Segment Start: SUPPLIED DATA

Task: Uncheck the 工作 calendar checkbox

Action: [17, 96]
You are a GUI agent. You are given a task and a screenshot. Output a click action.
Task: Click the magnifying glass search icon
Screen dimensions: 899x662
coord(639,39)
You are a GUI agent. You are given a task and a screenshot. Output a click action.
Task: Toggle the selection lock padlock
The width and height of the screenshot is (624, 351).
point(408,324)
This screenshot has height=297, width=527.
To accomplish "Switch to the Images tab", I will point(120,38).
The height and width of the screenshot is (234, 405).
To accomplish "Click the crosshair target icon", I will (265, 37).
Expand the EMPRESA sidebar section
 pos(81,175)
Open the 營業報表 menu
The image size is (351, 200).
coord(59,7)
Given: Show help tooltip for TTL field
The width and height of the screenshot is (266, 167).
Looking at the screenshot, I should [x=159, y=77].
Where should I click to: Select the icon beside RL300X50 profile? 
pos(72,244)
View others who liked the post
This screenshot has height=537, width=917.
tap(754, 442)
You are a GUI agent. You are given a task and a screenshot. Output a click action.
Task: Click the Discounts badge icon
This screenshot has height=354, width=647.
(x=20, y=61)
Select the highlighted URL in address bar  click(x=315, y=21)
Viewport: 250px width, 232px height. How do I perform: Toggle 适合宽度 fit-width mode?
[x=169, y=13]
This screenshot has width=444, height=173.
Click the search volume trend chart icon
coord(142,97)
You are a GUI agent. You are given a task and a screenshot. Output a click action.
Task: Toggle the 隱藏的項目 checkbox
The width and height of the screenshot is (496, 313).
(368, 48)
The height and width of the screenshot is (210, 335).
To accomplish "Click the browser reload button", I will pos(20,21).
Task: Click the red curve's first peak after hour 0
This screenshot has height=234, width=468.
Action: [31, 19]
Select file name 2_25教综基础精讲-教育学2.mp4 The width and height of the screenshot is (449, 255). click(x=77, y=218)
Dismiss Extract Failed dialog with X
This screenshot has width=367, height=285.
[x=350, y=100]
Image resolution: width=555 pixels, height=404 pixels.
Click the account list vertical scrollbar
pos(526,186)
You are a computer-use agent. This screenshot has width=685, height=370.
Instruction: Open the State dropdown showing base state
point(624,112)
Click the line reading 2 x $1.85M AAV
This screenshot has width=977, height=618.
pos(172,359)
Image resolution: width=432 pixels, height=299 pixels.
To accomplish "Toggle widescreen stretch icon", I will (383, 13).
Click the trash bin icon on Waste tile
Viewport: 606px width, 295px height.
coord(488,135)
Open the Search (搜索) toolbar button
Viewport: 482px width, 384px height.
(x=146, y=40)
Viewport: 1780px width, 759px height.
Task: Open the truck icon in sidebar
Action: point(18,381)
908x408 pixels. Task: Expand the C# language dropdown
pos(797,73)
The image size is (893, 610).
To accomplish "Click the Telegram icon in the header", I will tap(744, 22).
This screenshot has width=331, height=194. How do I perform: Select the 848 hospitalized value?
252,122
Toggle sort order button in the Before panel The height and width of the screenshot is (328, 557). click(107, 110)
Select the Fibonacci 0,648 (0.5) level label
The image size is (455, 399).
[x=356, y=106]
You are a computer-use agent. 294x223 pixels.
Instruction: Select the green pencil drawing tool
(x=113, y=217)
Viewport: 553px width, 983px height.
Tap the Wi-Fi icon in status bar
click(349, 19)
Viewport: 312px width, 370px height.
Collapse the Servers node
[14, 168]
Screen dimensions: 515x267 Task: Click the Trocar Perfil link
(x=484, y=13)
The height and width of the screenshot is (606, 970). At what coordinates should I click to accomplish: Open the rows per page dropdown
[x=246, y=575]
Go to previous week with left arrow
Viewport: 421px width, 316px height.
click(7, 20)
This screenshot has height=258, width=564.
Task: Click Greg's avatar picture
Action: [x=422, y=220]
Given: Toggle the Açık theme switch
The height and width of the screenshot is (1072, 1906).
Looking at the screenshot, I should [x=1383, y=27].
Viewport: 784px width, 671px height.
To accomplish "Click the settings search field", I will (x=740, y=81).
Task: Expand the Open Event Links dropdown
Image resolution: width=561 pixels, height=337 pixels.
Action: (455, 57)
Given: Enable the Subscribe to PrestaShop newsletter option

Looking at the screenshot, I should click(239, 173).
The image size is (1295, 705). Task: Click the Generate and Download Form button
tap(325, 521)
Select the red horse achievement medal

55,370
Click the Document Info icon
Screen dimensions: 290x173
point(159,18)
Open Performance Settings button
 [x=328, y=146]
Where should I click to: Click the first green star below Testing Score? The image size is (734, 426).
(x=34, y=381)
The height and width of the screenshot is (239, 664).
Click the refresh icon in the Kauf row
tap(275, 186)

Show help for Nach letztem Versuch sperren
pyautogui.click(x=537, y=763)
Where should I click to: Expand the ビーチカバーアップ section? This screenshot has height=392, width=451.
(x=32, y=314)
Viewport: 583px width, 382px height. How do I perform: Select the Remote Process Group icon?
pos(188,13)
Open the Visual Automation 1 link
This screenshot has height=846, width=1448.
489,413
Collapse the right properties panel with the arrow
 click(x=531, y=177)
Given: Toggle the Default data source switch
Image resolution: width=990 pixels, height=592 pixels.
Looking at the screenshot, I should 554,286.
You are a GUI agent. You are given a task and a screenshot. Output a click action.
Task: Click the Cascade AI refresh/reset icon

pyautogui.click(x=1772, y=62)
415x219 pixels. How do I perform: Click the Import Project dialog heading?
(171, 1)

Segment End: SUPPLIED DATA

YOUR TASK ▸
The response should consist of all the entries, transcribed exactly.

ANSWER ▸
Task: Uncheck the 工作 calendar checkbox

Action: [17, 96]
You are a GUI agent. You are given a task and a screenshot. Output a click action.
Task: Click the magnifying glass search icon
Screen dimensions: 899x662
coord(639,39)
You are a GUI agent. You are given a task and a screenshot. Output a click action.
Task: Toggle the selection lock padlock
The width and height of the screenshot is (624, 351).
point(408,324)
This screenshot has height=297, width=527.
To accomplish "Switch to the Images tab", I will point(120,38).
The height and width of the screenshot is (234, 405).
To accomplish "Click the crosshair target icon", I will (265, 37).
Expand the EMPRESA sidebar section
 pos(81,175)
Open the 營業報表 menu
The image size is (351, 200).
coord(59,7)
Given: Show help tooltip for TTL field
The width and height of the screenshot is (266, 167).
Looking at the screenshot, I should [x=159, y=77].
Where should I click to: Select the icon beside RL300X50 profile? 
pos(72,244)
View others who liked the post
This screenshot has height=537, width=917.
tap(754, 442)
You are a GUI agent. You are given a task and a screenshot. Output a click action.
Task: Click the Discounts badge icon
This screenshot has height=354, width=647.
(x=20, y=61)
Select the highlighted URL in address bar  click(x=315, y=21)
Viewport: 250px width, 232px height. How do I perform: Toggle 适合宽度 fit-width mode?
[x=169, y=13]
This screenshot has width=444, height=173.
Click the search volume trend chart icon
coord(142,97)
You are a GUI agent. You are given a task and a screenshot. Output a click action.
Task: Toggle the 隱藏的項目 checkbox
The width and height of the screenshot is (496, 313).
(368, 48)
The height and width of the screenshot is (210, 335).
To accomplish "Click the browser reload button", I will pos(20,21).
Task: Click the red curve's first peak after hour 0
This screenshot has height=234, width=468.
Action: [31, 19]
Select file name 2_25教综基础精讲-教育学2.mp4 The width and height of the screenshot is (449, 255). click(x=77, y=218)
Dismiss Extract Failed dialog with X
This screenshot has width=367, height=285.
[x=350, y=100]
Image resolution: width=555 pixels, height=404 pixels.
Click the account list vertical scrollbar
pos(526,186)
You are a computer-use agent. This screenshot has width=685, height=370.
Instruction: Open the State dropdown showing base state
point(624,112)
Click the line reading 2 x $1.85M AAV
This screenshot has width=977, height=618.
pos(172,359)
Image resolution: width=432 pixels, height=299 pixels.
To accomplish "Toggle widescreen stretch icon", I will (383, 13).
Click the trash bin icon on Waste tile
Viewport: 606px width, 295px height.
coord(488,135)
Open the Search (搜索) toolbar button
Viewport: 482px width, 384px height.
(x=146, y=40)
Viewport: 1780px width, 759px height.
Task: Open the truck icon in sidebar
Action: point(18,381)
908x408 pixels. Task: Expand the C# language dropdown
pos(797,73)
The image size is (893, 610).
To accomplish "Click the Telegram icon in the header", I will tap(744, 22).
This screenshot has width=331, height=194. How do I perform: Select the 848 hospitalized value?
252,122
Toggle sort order button in the Before panel The height and width of the screenshot is (328, 557). click(107, 110)
Select the Fibonacci 0,648 (0.5) level label
The image size is (455, 399).
[x=356, y=106]
You are a computer-use agent. 294x223 pixels.
Instruction: Select the green pencil drawing tool
(x=113, y=217)
Viewport: 553px width, 983px height.
Tap the Wi-Fi icon in status bar
click(349, 19)
Viewport: 312px width, 370px height.
Collapse the Servers node
[14, 168]
Screen dimensions: 515x267 Task: Click the Trocar Perfil link
(x=484, y=13)
The height and width of the screenshot is (606, 970). At what coordinates should I click to accomplish: Open the rows per page dropdown
[x=246, y=575]
Go to previous week with left arrow
Viewport: 421px width, 316px height.
click(7, 20)
This screenshot has height=258, width=564.
Task: Click Greg's avatar picture
Action: [x=422, y=220]
Given: Toggle the Açık theme switch
The height and width of the screenshot is (1072, 1906).
Looking at the screenshot, I should [x=1383, y=27].
Viewport: 784px width, 671px height.
To accomplish "Click the settings search field", I will (x=740, y=81).
Task: Expand the Open Event Links dropdown
Image resolution: width=561 pixels, height=337 pixels.
Action: (455, 57)
Given: Enable the Subscribe to PrestaShop newsletter option

Looking at the screenshot, I should click(239, 173).
The image size is (1295, 705). Task: Click the Generate and Download Form button
tap(325, 521)
Select the red horse achievement medal

55,370
Click the Document Info icon
Screen dimensions: 290x173
point(159,18)
Open Performance Settings button
 [x=328, y=146]
Where should I click to: Click the first green star below Testing Score? The image size is (734, 426).
(x=34, y=381)
The height and width of the screenshot is (239, 664).
Click the refresh icon in the Kauf row
tap(275, 186)

Show help for Nach letztem Versuch sperren
pyautogui.click(x=537, y=763)
Where should I click to: Expand the ビーチカバーアップ section? This screenshot has height=392, width=451.
(x=32, y=314)
Viewport: 583px width, 382px height. How do I perform: Select the Remote Process Group icon?
pos(188,13)
Open the Visual Automation 1 link
This screenshot has height=846, width=1448.
489,413
Collapse the right properties panel with the arrow
 click(x=531, y=177)
Given: Toggle the Default data source switch
Image resolution: width=990 pixels, height=592 pixels.
Looking at the screenshot, I should 554,286.
You are a GUI agent. You are given a task and a screenshot. Output a click action.
Task: Click the Cascade AI refresh/reset icon

pyautogui.click(x=1772, y=62)
415x219 pixels. How do I perform: Click the Import Project dialog heading?
(171, 1)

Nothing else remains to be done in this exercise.